>> Begin

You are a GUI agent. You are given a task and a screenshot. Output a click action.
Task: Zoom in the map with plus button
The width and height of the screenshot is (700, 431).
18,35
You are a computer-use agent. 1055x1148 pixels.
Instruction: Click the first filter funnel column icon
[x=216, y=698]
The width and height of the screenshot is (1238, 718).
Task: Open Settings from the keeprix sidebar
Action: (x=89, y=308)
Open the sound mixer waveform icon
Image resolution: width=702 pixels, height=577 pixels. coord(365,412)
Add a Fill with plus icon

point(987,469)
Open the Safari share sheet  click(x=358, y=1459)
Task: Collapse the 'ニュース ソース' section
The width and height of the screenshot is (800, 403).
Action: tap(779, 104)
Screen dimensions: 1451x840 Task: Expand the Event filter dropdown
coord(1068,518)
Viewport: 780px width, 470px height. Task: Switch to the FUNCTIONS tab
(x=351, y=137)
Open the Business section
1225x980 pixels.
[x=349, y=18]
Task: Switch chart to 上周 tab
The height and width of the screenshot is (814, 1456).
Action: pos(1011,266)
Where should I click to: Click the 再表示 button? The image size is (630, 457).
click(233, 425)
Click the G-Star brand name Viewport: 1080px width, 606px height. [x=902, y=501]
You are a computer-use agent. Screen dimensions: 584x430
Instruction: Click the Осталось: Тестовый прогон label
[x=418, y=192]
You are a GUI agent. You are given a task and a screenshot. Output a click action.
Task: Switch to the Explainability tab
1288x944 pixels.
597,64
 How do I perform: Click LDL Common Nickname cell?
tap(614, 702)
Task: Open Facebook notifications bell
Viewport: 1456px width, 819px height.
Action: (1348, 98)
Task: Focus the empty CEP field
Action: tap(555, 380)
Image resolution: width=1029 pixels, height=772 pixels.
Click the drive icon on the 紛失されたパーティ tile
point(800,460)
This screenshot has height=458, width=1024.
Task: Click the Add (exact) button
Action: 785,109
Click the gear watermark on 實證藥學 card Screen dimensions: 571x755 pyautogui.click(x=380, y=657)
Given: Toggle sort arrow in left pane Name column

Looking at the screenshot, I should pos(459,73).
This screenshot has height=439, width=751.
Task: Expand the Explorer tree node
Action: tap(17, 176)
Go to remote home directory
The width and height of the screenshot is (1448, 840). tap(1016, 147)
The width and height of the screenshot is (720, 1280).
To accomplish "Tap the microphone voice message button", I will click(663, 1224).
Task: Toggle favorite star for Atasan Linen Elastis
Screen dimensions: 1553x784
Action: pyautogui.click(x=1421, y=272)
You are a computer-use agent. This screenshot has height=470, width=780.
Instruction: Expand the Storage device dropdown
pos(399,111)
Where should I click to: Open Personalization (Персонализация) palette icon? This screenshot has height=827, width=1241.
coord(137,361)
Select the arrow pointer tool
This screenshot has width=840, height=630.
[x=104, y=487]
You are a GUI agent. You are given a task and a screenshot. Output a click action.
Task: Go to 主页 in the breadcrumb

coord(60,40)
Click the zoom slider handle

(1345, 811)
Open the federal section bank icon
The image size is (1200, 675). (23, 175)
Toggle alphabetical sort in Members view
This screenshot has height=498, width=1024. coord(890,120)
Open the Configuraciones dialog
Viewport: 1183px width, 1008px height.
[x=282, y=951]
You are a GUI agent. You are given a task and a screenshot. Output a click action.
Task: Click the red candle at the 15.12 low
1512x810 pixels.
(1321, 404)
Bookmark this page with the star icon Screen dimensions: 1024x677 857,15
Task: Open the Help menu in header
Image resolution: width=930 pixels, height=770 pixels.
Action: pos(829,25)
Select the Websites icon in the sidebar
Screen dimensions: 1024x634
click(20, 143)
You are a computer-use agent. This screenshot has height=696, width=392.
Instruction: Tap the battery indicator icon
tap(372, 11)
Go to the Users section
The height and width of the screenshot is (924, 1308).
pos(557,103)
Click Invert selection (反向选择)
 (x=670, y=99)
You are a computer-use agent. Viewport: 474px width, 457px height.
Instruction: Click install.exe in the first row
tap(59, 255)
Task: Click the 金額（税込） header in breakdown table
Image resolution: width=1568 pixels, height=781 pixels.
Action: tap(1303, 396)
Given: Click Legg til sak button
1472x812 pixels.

>> End

[Problem description] Please set out the rows above as a JSON list of strings, one string per line with blank lines omitted, starting at the line that contains "Click the zoom slider handle" and ending at the line that contains "click(20, 143)".

[Exercise result]
[
  "Click the zoom slider handle",
  "(1345, 811)",
  "Open the federal section bank icon",
  "The image size is (1200, 675). (23, 175)",
  "Toggle alphabetical sort in Members view",
  "This screenshot has height=498, width=1024. coord(890,120)",
  "Open the Configuraciones dialog",
  "Viewport: 1183px width, 1008px height.",
  "[x=282, y=951]",
  "You are a GUI agent. You are given a task and a screenshot. Output a click action.",
  "Task: Click the red candle at the 15.12 low",
  "1512x810 pixels.",
  "(1321, 404)",
  "Bookmark this page with the star icon Screen dimensions: 1024x677 857,15",
  "Task: Open the Help menu in header",
  "Image resolution: width=930 pixels, height=770 pixels.",
  "Action: pos(829,25)",
  "Select the Websites icon in the sidebar",
  "Screen dimensions: 1024x634",
  "click(20, 143)"
]